Home > Other > Killing State > Page 37
Killing State Page 37

by Judith O'Reilly


  The judge was across the room. But North felt the animal sensation of the other man’s mouth against his. The lips parting. The hard muscled tongue forcing his mouth open. The urge to devour and swallow and make him disappear. He shook his head and Tarn’s lust broke into a thousand sharp and dangerous pieces. It was time. Overdue. North’s finger curled round the trigger refused to obey the neural instruction from his damaged brain.

  “Apart from one thing, Tarn. Peggy set you up. The authorities wanted to draw you out in the open and you fell for it.”

  The judge’s face set in a rictus of dismay.

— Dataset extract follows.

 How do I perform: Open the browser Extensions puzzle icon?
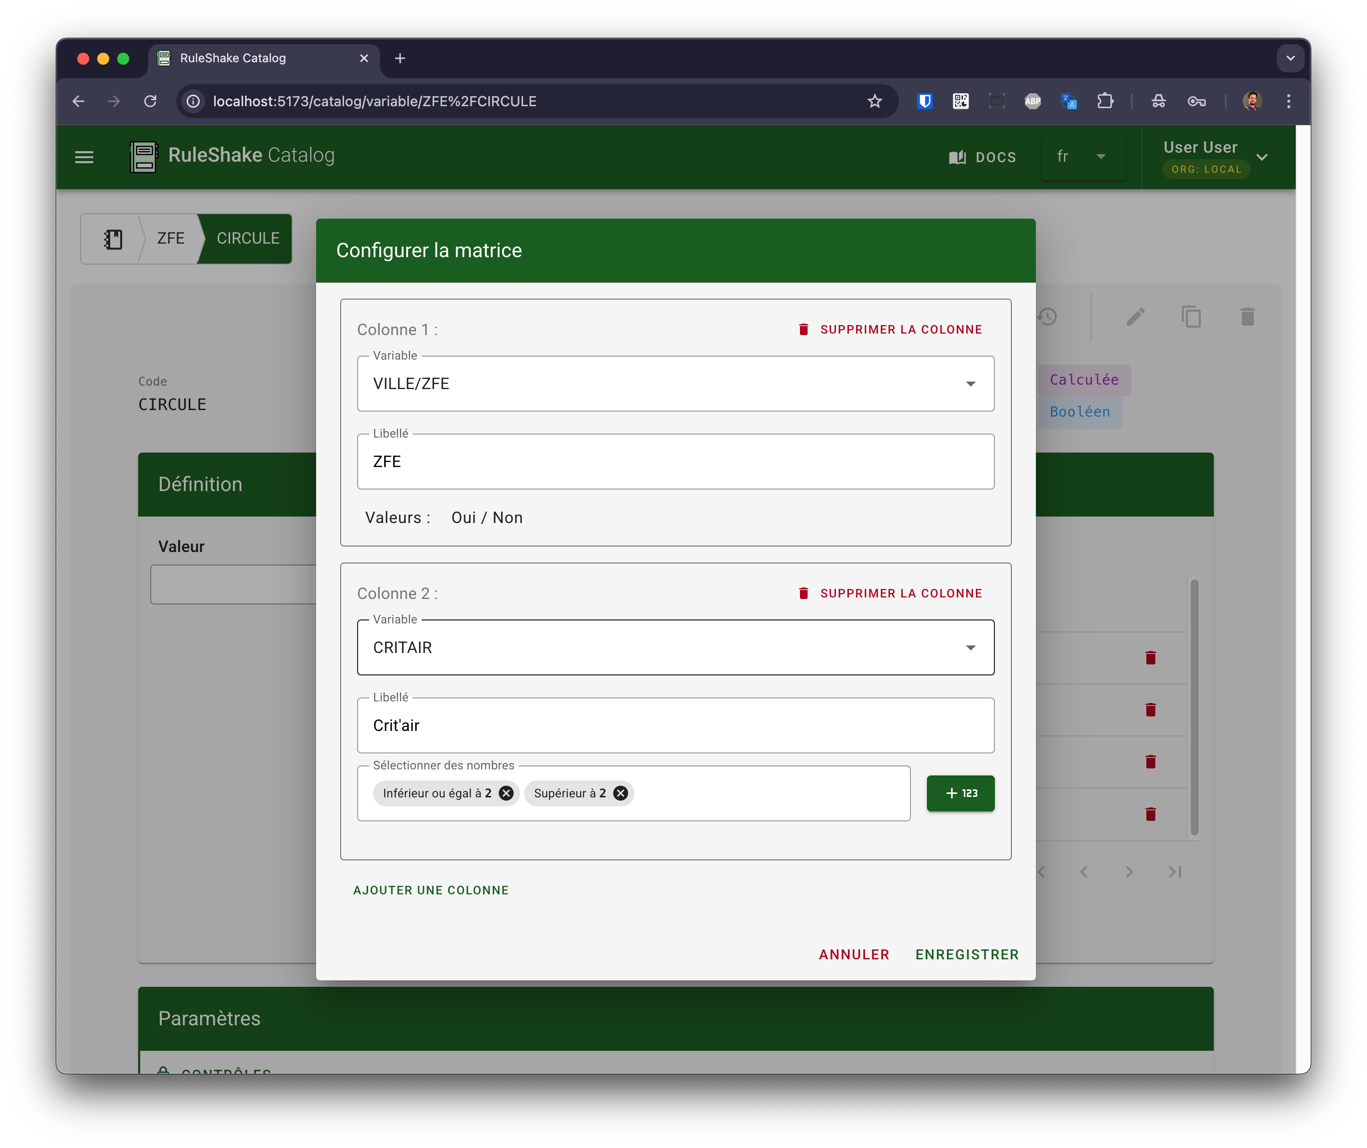click(x=1105, y=101)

  “The smart chip doesn’t work. We reprogrammed it. Peggy left behind the coding to destroy it all, and a 14-year-old called Fangfang Yu just blew down your house of cards. Everything’s connected, you said it yourself. We uploaded your destruction.”

  “She wanted to destroy it, write its own destruction into the program,” Hone told him and they wouldn’t let her. But Peggy did it anyway. She wrote the program, and swaddled it in plastic and tarp to keep it from harm and dropped it into the cold North Sea. Trusting her friend to find it. Trusting her protégée to know the right thing to do.

  The final chime and the air settled to silence but for the soft crackle of the fire, but outside the wail of sirens grew closer – police cars squealing to a halt outside the judge’s house, their revolving blue lights reflected in the drops of rain running down the glass.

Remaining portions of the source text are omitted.